Material for this exercise:

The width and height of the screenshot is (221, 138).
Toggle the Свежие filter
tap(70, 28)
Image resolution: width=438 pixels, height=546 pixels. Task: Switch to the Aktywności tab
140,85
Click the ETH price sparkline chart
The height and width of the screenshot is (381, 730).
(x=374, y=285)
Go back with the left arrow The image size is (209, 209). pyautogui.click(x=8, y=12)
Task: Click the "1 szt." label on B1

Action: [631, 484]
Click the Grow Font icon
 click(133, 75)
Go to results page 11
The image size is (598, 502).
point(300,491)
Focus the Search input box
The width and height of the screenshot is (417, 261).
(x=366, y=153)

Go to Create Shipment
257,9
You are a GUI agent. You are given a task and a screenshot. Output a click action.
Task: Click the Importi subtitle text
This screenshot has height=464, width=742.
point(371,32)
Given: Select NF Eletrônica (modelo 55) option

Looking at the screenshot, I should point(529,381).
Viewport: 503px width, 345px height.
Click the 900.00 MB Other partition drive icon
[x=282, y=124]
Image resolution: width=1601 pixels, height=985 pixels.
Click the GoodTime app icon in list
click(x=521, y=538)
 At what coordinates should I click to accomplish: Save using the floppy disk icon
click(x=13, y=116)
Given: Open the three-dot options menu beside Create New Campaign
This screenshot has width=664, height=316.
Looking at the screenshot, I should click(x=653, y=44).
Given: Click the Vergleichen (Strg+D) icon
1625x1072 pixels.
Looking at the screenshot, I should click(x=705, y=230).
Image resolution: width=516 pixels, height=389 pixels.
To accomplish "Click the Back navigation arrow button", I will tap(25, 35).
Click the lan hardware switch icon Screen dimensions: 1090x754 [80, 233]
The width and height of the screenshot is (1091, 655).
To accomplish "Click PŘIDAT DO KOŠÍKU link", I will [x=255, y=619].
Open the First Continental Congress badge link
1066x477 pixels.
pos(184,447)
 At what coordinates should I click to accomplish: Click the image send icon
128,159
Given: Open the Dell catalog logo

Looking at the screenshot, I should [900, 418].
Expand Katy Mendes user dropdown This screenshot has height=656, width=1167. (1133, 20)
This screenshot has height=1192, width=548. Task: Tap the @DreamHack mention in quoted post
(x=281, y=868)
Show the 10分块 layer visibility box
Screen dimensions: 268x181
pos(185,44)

Set problem: Return all of the records above, reproducing each line without a single change.

Response to this task:
The width and height of the screenshot is (221, 138).
Toggle the Свежие filter
tap(70, 28)
Image resolution: width=438 pixels, height=546 pixels. Task: Switch to the Aktywności tab
140,85
Click the ETH price sparkline chart
The height and width of the screenshot is (381, 730).
(x=374, y=285)
Go back with the left arrow The image size is (209, 209). pyautogui.click(x=8, y=12)
Task: Click the "1 szt." label on B1

Action: [631, 484]
Click the Grow Font icon
 click(133, 75)
Go to results page 11
The image size is (598, 502).
point(300,491)
Focus the Search input box
The width and height of the screenshot is (417, 261).
(x=366, y=153)

Go to Create Shipment
257,9
You are a GUI agent. You are given a task and a screenshot. Output a click action.
Task: Click the Importi subtitle text
This screenshot has height=464, width=742.
point(371,32)
Given: Select NF Eletrônica (modelo 55) option

Looking at the screenshot, I should point(529,381).
Viewport: 503px width, 345px height.
Click the 900.00 MB Other partition drive icon
[x=282, y=124]
Image resolution: width=1601 pixels, height=985 pixels.
Click the GoodTime app icon in list
click(x=521, y=538)
 At what coordinates should I click to accomplish: Save using the floppy disk icon
click(x=13, y=116)
Given: Open the three-dot options menu beside Create New Campaign
This screenshot has width=664, height=316.
Looking at the screenshot, I should click(x=653, y=44).
Given: Click the Vergleichen (Strg+D) icon
1625x1072 pixels.
Looking at the screenshot, I should click(x=705, y=230).
Image resolution: width=516 pixels, height=389 pixels.
To accomplish "Click the Back navigation arrow button", I will tap(25, 35).
Click the lan hardware switch icon Screen dimensions: 1090x754 [80, 233]
The width and height of the screenshot is (1091, 655).
To accomplish "Click PŘIDAT DO KOŠÍKU link", I will [x=255, y=619].
Open the First Continental Congress badge link
1066x477 pixels.
pos(184,447)
 At what coordinates should I click to accomplish: Click the image send icon
128,159
Given: Open the Dell catalog logo

Looking at the screenshot, I should [900, 418].
Expand Katy Mendes user dropdown This screenshot has height=656, width=1167. (1133, 20)
This screenshot has height=1192, width=548. Task: Tap the @DreamHack mention in quoted post
(x=281, y=868)
Show the 10分块 layer visibility box
Screen dimensions: 268x181
pos(185,44)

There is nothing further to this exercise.